# PLV Analysis

## Basic Setup
* Load modules from EEG_Corpus_Scripts (make sure to run git pull before this so you are working on the most updated files)
* Set working directory

In [1]:
import os 
os.chdir('/home/mernestus/ERC_2024/PLV_PILOT/EEG_Corpus_Scripts/')

In [8]:
import pandas as pd

In [16]:
import locations
import read_xml
import load_eeg
import load_subset
import tfa_plv
import phrase_search

## Test Utterances
* Load test utterances
* Load syllable-level data for test utterances

In [3]:
utts=["Jordi had niet verwacht dat Melissas ouders het goed zouden vinden dat ie meeging",
      "En dat Jordi van plan was de archeologen daar te vragen of ze mochten helpen bij de opgravingen",
     "Hoewel het voor hem niet gemakkelijk was deze dag te beleven zonder mama",
     "Soms wilde Lisa dat zijzelf ook zo gemakkelijk kon praten als Julia",
     "Maar na een bevolkingsonderzoek voor vrouwen was er borstkanker bij haar geconstateerd",
     "Maar door al dat gestress ga je straks over de kop"]

In [10]:
syll_data = pd.read_table('utt_syll_st_et.txt')

# Word-level Analysis

## Load sample data
* Load first 10 participants (can adjust using n)
* eeg_data is saved but not used by these scripts (recommend deleting)

Note: The files are formatted the same as they are in the CGN corpus

In [None]:
participants, eeg_data = load_subset.get_data_sample(n=10)

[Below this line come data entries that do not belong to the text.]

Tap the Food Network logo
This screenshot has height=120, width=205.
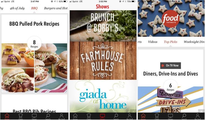coord(171,19)
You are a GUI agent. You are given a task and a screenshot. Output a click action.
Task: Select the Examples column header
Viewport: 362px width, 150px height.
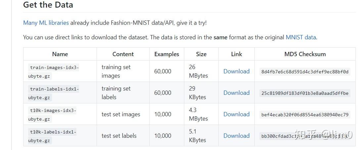pos(166,54)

## Filter data to get phrases

_Note that the audio files in the folder don't match the once that I have locally. The folder has individual files while the metadata for participants (which matches my data) have multiple files and have been converted to 60dB (e.g., fn001124_fn001125_60db.wav). We should check with __Martijn__ to find the Ponyland location for these files._

In [31]:
importlib.reload(locations)
locations.cgn_audio

'/vol/bigdata/corpora2/CGN2/data/audio/wav/comp-o/nl/'

The function below will generate a dictionary object with the phrase as a key and the following values:
* __phrase_eeg__: The raw eeg data corresponding to the phrase
* __sound_sample__: The audio data corresponding to the phrase
* __bad_electrodes__: Any electrodes that were listed as bad when loading the participant data
* __\[wav,block,participant\]__: An array that has metadata: the wav filename, the block name, and the participant id
* __\[phrase_st,phrase_et]__: An array that indicates the start and end time of the phrase in the audio
* __\[eeg_s,eeg_e]__: An array that indicates the start and end of the phrase in the EEG slice 

In [None]:
phrase_data = phrase_search.find_all_phrases(utts,participants)

## Collect PLV data

This function takes as input the phrase_data exported from the word-level analysis above. It then matches the phrase data with audio data, resamples to 1kHz, computes PLV between the audio and each good electrode,and returns the average value across those electrodes. Results are a dictionary with the phrase as a key and the following values as an array:
* The average PLV value across all channels
* The value of each channel's PLV

In [None]:
theta_band_data = tfa_plv.plv_audio_eeg_phrases(phrase_data,band=['Theta',4,8])

Then, we can plot the PLV data.

In [None]:
tfa_plv.plot_plvs_for_utts(theta_band_data)

# Syllable-level Analysis

In [None]:
syll_phrase_data = phrase_search.find_all_phrases_syll(utts,participants,'sample_data/utt_syll_st_et.txt')